- [Exercise requirements]:
Format the lines of the entries below as a JSON list of strings, one string per line, skipping blank lines and leaving out the pictures.

- - - - - - -

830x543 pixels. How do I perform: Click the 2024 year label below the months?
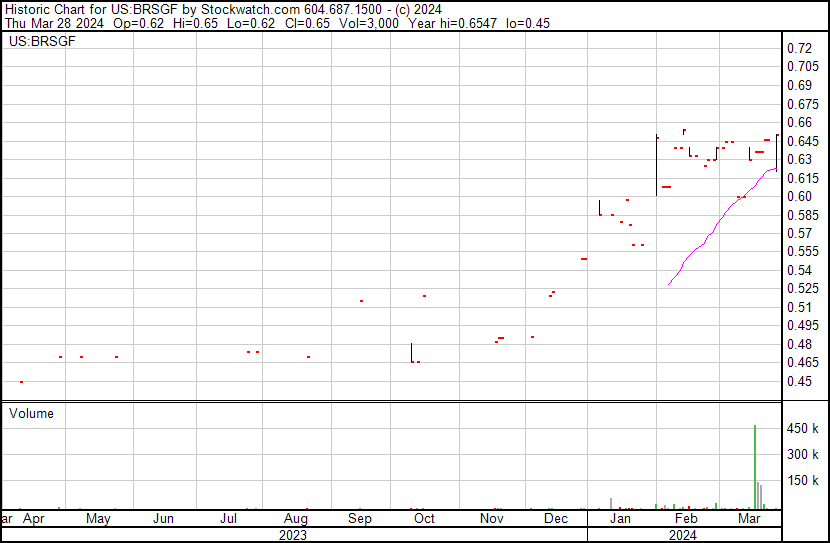point(682,535)
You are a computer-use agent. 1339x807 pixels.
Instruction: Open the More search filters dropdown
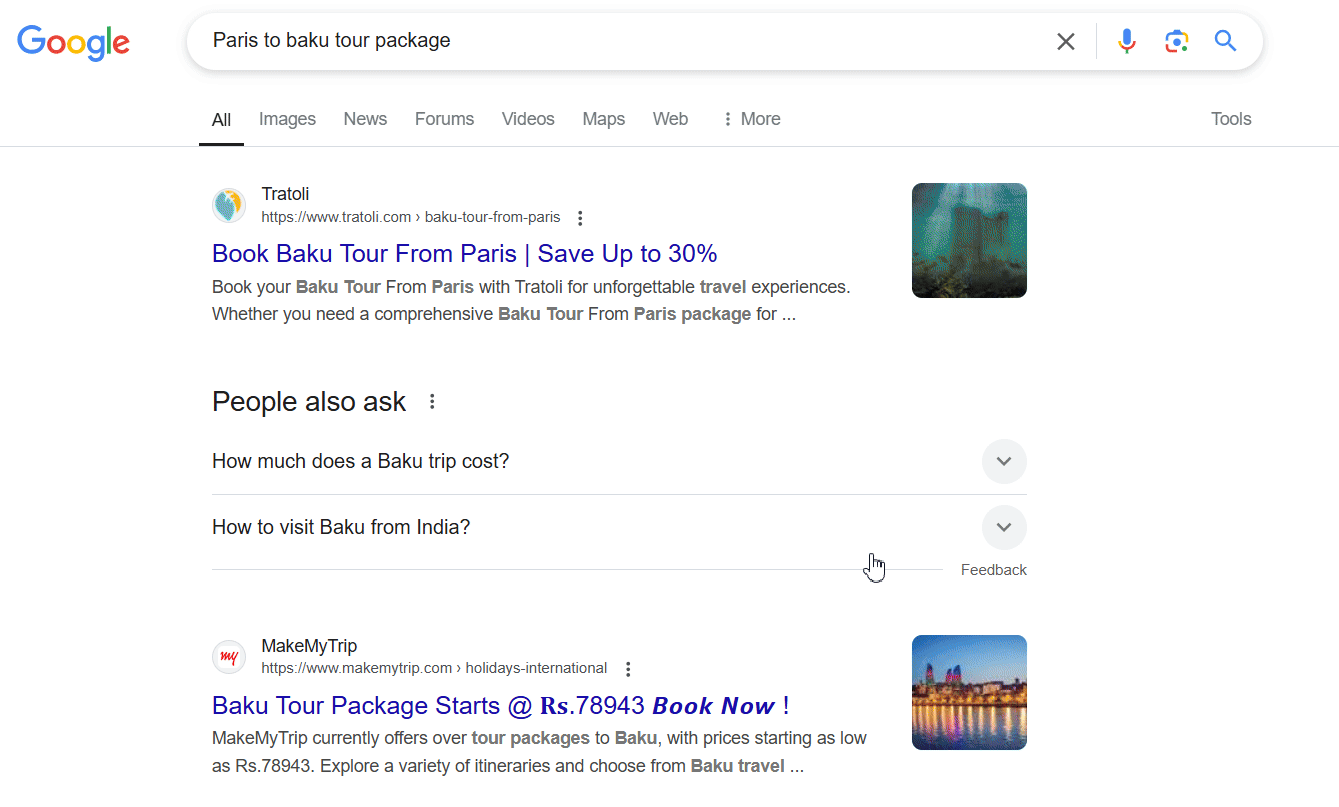click(x=750, y=119)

- - - - - - -

- [Correct result]:
[
  "830x543 pixels. How do I perform: Click the 2024 year label below the months?",
  "point(682,535)",
  "You are a computer-use agent. 1339x807 pixels.",
  "Instruction: Open the More search filters dropdown",
  "click(x=750, y=119)"
]